On the one hand, we use challenge studies and time series metabolomics data to untangle the complexity of metabolic responses and their individuality as observed in healthy populations. A better understanding of these processes will help in optimizing and personalizing non-pharmacological disease treatments or prevention through diet and exercise.

On the other hand, we are interested in detecting features of impaired responses that could serve as early signs of a disease (i.e., analogous to oral glucose tolerance tests that allow to diagnose diabetes earlier compared to checking fasting glucose only).

In addition to time series data collected over a short period of time following a specific trigger/challenge, we use longitudinal metabolomics data with repeated measurement over several years for long-term health monitoring in large cohort studies and for following metabolic trajectories of disease.

Elucidating the complex molecular underpinnings of health and disease through integrative multi-omics networks.

Advances in high-throughput technologies have led to the generation of vast amounts of data profiling different biological layers, including DNA sequencing data (genomics), RNA expression levels (transcriptomics) and metabolite levels (metabolomics).
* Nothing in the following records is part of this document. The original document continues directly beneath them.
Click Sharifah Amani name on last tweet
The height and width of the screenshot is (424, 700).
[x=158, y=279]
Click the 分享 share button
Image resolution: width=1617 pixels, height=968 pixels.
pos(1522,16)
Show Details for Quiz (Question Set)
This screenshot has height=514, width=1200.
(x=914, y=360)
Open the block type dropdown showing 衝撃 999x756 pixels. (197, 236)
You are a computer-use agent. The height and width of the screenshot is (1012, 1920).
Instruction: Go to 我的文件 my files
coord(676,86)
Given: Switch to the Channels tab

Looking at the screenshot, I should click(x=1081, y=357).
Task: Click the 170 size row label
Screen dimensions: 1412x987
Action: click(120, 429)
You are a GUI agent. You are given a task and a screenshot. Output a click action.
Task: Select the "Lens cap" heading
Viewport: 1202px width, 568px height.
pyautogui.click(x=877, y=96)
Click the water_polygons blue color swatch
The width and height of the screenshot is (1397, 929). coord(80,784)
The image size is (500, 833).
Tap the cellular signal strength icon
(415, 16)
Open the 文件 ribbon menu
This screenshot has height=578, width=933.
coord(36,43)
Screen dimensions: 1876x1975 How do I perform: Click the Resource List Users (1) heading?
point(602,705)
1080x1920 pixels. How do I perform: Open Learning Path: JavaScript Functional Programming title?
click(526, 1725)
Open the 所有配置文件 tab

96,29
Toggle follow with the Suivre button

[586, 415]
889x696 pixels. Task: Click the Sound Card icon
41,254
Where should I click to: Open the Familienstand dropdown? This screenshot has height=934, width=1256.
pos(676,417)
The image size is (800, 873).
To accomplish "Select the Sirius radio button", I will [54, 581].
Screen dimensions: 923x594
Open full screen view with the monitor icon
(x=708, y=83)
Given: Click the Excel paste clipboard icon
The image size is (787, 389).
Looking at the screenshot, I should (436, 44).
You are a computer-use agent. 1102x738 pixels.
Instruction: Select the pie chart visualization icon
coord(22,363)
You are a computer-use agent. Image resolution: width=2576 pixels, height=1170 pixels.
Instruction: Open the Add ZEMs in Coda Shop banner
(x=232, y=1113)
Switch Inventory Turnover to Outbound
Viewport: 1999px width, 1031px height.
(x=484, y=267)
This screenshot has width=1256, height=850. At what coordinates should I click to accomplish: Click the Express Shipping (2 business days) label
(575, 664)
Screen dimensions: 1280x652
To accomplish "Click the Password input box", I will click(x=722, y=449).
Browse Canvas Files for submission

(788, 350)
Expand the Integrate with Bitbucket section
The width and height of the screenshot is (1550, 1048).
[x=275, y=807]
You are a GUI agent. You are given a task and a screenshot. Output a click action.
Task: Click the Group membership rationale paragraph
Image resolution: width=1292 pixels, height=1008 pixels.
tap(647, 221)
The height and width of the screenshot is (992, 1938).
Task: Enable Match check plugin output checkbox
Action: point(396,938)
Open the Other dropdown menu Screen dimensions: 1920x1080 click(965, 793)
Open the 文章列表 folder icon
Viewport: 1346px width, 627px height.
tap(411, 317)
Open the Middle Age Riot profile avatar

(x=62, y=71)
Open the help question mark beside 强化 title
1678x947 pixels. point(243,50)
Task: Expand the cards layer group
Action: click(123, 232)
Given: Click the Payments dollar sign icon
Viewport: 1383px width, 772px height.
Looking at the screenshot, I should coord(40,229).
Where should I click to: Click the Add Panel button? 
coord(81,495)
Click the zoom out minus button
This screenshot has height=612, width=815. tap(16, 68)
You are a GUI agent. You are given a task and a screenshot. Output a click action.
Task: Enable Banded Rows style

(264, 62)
Analysis of these single-omics have provided us with valuable insights, but fail to take the complex interplay between these layers into account. Using networks as a flexible and mathematically well-defined framework, we are working on ways to integrate, visualize and analyze heterogeneous, multi-omics datasets.

For complex diseases, which have been linked to perturbations across molecular layers (e.g., transcriptional changes, altered abundances of proteins and metabolites), this integrative analysis has the potential to guide the identification and prioritization of novel therapeutic targets and drug repositioning candidates, as well as provide further insights into the underpinnings of these heterogeneous diseases (e.g., Alzheimer’s disease and chronic kidney disease). Furthermore, we provide easy access to these integrative resources through freely accessible web services, such as the AD Atlas.

Provide easy access to metabolomics results and analysis for the wider scientific community.

With our web-services we enable the exploration and interactive visualisation of metabolomics results in our studies. Data sets with huge numbers of metabolite associations or time courses, that would be otherwise hidden in supplemental tables of publications, become thus easily available in online repositories as source and inspiration for further investigations. (OMICSCIENCE, HuMet Repository, metabolomicsGWAS Atlas, proteomicsGWAS)

Our AD Atlas and the SNiPA web-tools go one step further with the integration and annotation of knowledge from public available resources across multi-omics layers. They provide intuitive methods for data queries and show results in the context of previous findings to explore and understand underlying (patho)mechanisms.